Provided data:
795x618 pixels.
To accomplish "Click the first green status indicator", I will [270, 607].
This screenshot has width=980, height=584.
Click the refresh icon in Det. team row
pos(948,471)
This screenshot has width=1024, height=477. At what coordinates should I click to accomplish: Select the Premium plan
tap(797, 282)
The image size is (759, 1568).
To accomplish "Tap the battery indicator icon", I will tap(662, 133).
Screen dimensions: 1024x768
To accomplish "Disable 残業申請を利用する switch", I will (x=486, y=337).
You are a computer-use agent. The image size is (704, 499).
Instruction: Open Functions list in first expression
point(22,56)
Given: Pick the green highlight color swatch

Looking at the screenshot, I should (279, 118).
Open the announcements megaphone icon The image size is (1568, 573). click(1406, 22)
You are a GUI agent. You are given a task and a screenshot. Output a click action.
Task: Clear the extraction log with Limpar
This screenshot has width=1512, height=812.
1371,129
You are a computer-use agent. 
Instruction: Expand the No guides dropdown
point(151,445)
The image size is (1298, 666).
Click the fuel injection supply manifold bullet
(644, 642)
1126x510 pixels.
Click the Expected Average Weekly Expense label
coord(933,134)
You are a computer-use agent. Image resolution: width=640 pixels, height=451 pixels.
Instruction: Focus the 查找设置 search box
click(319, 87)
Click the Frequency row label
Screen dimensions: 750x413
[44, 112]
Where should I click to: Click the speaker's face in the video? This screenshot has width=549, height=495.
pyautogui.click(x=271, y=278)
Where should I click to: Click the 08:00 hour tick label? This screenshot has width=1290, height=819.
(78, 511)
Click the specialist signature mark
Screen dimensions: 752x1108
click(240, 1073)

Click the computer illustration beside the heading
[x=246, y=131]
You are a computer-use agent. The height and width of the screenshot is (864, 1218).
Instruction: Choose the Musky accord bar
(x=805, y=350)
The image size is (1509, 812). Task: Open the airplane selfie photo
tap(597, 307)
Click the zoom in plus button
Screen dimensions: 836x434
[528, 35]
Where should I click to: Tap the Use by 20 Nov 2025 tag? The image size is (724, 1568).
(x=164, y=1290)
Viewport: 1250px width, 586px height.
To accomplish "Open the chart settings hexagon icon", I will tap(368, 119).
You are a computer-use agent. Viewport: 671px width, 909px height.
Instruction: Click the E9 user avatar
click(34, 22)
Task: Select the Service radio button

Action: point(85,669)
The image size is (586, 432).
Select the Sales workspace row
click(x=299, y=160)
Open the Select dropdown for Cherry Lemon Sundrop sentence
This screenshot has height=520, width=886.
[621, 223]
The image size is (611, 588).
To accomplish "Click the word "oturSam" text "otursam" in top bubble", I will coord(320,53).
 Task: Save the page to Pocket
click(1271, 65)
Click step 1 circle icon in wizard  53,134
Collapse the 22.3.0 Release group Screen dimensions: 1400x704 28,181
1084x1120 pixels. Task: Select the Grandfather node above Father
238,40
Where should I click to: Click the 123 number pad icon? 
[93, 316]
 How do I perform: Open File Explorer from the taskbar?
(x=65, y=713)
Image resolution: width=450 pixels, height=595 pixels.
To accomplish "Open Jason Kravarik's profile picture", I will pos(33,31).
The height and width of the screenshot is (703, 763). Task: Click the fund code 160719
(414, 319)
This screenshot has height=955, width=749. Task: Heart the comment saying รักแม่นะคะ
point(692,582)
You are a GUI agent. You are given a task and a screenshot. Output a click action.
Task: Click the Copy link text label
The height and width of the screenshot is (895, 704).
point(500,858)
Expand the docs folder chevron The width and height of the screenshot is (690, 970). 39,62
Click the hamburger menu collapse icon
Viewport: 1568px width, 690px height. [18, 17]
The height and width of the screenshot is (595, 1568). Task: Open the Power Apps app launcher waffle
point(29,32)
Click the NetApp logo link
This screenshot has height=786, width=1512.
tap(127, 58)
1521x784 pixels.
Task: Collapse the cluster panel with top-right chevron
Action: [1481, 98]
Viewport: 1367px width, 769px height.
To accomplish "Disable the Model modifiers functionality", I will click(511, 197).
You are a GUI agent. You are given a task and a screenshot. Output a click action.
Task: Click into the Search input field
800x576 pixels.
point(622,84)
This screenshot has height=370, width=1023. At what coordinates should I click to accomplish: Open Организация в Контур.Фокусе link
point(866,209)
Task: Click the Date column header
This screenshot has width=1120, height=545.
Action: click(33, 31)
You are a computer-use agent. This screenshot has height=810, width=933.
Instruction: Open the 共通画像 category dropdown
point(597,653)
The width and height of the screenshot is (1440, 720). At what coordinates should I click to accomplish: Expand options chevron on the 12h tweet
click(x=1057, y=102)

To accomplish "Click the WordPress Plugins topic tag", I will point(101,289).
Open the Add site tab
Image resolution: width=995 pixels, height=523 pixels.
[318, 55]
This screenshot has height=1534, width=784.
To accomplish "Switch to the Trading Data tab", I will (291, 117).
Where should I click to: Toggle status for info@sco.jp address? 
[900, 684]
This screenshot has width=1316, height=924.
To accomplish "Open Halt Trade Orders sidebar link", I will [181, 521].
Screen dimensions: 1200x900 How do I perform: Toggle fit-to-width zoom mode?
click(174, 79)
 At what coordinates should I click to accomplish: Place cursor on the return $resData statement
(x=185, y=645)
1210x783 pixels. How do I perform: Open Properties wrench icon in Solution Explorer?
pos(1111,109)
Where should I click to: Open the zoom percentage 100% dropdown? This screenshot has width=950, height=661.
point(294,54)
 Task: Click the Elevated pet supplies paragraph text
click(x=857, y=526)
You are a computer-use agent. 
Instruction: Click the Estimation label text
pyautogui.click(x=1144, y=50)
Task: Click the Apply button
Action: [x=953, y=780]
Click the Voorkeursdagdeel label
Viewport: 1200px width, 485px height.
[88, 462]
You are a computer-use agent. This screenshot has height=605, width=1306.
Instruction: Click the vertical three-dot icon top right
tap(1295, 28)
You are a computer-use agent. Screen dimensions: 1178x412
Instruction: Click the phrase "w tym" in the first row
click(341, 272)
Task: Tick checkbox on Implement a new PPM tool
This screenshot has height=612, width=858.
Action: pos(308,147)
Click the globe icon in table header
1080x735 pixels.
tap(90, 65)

Work task:
Here the output must be the lines above from the line with "Click the Frequency row label" to the line with "The image size is (586, 432).", both included, duplicated word for word and nothing else.

Output for this exercise:
Click the Frequency row label
Screen dimensions: 750x413
[44, 112]
Where should I click to: Click the speaker's face in the video? This screenshot has width=549, height=495.
pyautogui.click(x=271, y=278)
Where should I click to: Click the 08:00 hour tick label? This screenshot has width=1290, height=819.
(78, 511)
Click the specialist signature mark
Screen dimensions: 752x1108
click(240, 1073)

Click the computer illustration beside the heading
[x=246, y=131]
You are a computer-use agent. The height and width of the screenshot is (864, 1218).
Instruction: Choose the Musky accord bar
(x=805, y=350)
The image size is (1509, 812). Task: Open the airplane selfie photo
tap(597, 307)
Click the zoom in plus button
Screen dimensions: 836x434
[528, 35]
Where should I click to: Tap the Use by 20 Nov 2025 tag? The image size is (724, 1568).
(x=164, y=1290)
Viewport: 1250px width, 586px height.
To accomplish "Open the chart settings hexagon icon", I will tap(368, 119).
You are a computer-use agent. Viewport: 671px width, 909px height.
Instruction: Click the E9 user avatar
click(34, 22)
Task: Select the Service radio button

Action: point(85,669)
The image size is (586, 432).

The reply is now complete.